*What you have to do*: Emit only the lines from the line containing "The width and" through the last line of the entries, unchanged.

*Records shown*:
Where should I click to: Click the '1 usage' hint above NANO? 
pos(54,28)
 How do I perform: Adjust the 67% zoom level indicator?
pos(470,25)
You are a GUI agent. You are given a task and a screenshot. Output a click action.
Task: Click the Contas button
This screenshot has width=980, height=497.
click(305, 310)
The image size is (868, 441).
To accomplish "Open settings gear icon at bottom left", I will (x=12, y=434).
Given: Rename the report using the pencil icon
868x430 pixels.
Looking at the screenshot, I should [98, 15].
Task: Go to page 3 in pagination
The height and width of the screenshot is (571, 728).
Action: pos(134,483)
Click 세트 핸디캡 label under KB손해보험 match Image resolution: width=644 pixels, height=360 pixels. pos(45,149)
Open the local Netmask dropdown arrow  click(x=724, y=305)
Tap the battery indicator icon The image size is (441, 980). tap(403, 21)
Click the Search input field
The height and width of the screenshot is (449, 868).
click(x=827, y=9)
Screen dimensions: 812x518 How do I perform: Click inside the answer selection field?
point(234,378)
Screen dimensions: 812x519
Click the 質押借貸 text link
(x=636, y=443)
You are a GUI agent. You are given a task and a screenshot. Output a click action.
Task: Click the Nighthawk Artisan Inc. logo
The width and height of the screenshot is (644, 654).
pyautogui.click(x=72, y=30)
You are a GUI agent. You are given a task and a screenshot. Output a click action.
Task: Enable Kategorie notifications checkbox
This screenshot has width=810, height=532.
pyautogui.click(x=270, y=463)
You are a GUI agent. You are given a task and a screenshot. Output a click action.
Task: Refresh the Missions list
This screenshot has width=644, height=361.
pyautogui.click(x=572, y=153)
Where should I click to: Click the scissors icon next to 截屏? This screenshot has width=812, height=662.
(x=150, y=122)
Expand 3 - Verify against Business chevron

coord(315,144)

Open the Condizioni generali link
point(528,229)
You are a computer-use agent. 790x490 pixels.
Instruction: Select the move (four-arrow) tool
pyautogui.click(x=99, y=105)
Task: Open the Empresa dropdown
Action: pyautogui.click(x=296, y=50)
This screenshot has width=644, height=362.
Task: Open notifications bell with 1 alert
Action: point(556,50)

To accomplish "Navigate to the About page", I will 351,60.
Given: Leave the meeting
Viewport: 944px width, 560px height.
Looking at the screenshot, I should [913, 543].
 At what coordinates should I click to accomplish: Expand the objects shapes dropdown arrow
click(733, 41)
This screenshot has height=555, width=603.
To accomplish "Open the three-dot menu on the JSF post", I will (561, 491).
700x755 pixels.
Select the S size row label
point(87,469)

*Output of the exercise*:
The width and height of the screenshot is (644, 654).
pyautogui.click(x=72, y=30)
You are a GUI agent. You are given a task and a screenshot. Output a click action.
Task: Enable Kategorie notifications checkbox
This screenshot has width=810, height=532.
pyautogui.click(x=270, y=463)
You are a GUI agent. You are given a task and a screenshot. Output a click action.
Task: Refresh the Missions list
This screenshot has width=644, height=361.
pyautogui.click(x=572, y=153)
Where should I click to: Click the scissors icon next to 截屏? This screenshot has width=812, height=662.
(x=150, y=122)
Expand 3 - Verify against Business chevron

coord(315,144)

Open the Condizioni generali link
point(528,229)
You are a computer-use agent. 790x490 pixels.
Instruction: Select the move (four-arrow) tool
pyautogui.click(x=99, y=105)
Task: Open the Empresa dropdown
Action: pyautogui.click(x=296, y=50)
This screenshot has width=644, height=362.
Task: Open notifications bell with 1 alert
Action: point(556,50)

To accomplish "Navigate to the About page", I will 351,60.
Given: Leave the meeting
Viewport: 944px width, 560px height.
Looking at the screenshot, I should [913, 543].
 At what coordinates should I click to accomplish: Expand the objects shapes dropdown arrow
click(733, 41)
This screenshot has height=555, width=603.
To accomplish "Open the three-dot menu on the JSF post", I will (561, 491).
700x755 pixels.
Select the S size row label
point(87,469)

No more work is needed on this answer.